I don’t even know how long EA has been the punching bag of the game industry, but it feels like it’s been forever. Its willingness to exploit its customers with outrageous microtransactions in its sports titles is practically unrivaled, and it has a long history of making statements so tone deaf they become legendary. This community will never forget “a sense of pride and accomplishment” until the end of days, and that’s not even EA’s most famous gaff.

The company got a biblical amount of backlash on Twitter last year after tweeting “They’re a 10 but they only like playing single-player games”. A charitable interpretation would recognize that the tweet was trying to say a ‘10’ loses points if they only want to play games by themself instead of with you, but it turns out no one has any interest in being charitable to EA. The tweet got mocked so ruthlessly that EA later tried to backtrack by QRTing that, actually, people that only play single player games are an 11, but it was too late. It seems like the only predictable things in life are death, taxes, and EA shoving its entire foot in its mouth.

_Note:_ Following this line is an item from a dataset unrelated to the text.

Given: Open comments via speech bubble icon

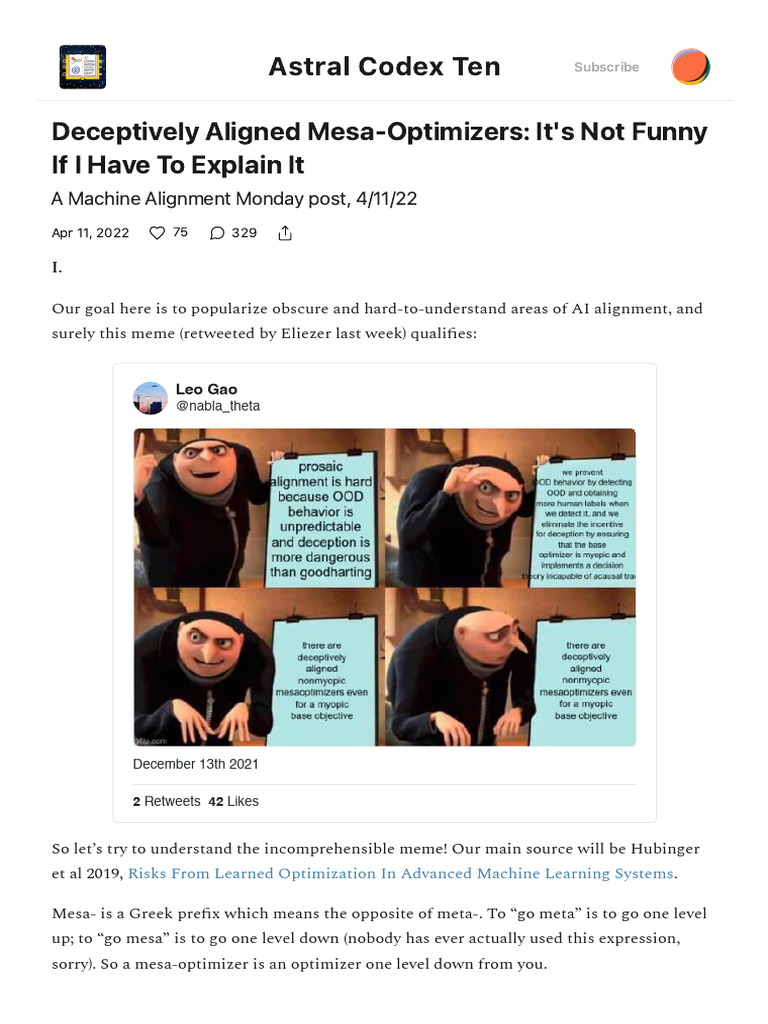Looking at the screenshot, I should [x=217, y=233].
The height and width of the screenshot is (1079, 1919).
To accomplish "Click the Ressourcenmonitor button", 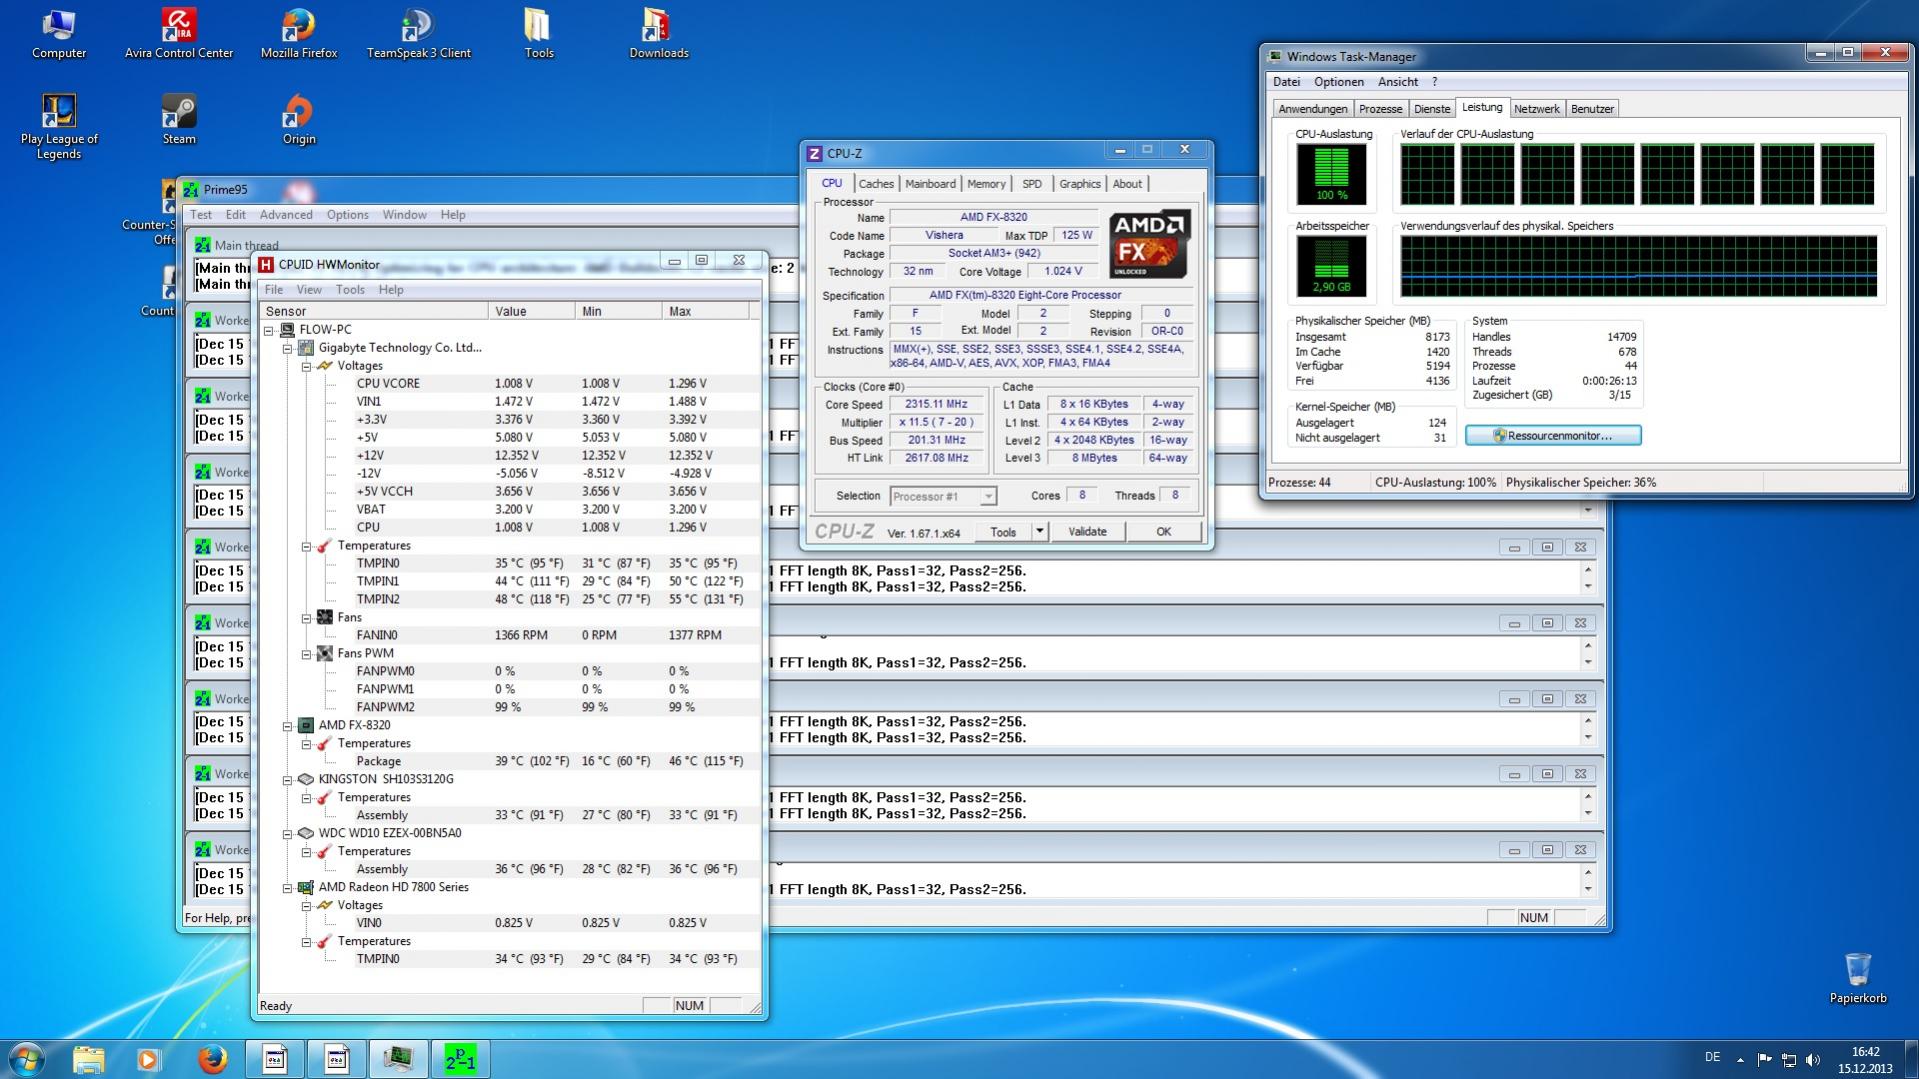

There’s context to the tweet that explains why everyone overreacted, though. As innocent a mistake as it might seem, it reopened old wounds for people that still remember when EA said single-player games are dead. I’ve heard that said so many times over the years that I had to go find the quote for myself. It came from an now-deleted interview in 2010 on MCV/DEVELOP with former EA president Frank Gibeau, who said all of its studio heads were going to start focusing exclusively on multiplayer games. "They're very comfortable moving the discussion towards how we make connected gameplay – be it co-operative or multiplayer or online services,” Gibeau said. “As opposed to fire-and-forget, packaged goods only, single-player, 25-hours – and you're out. I think that model is finished."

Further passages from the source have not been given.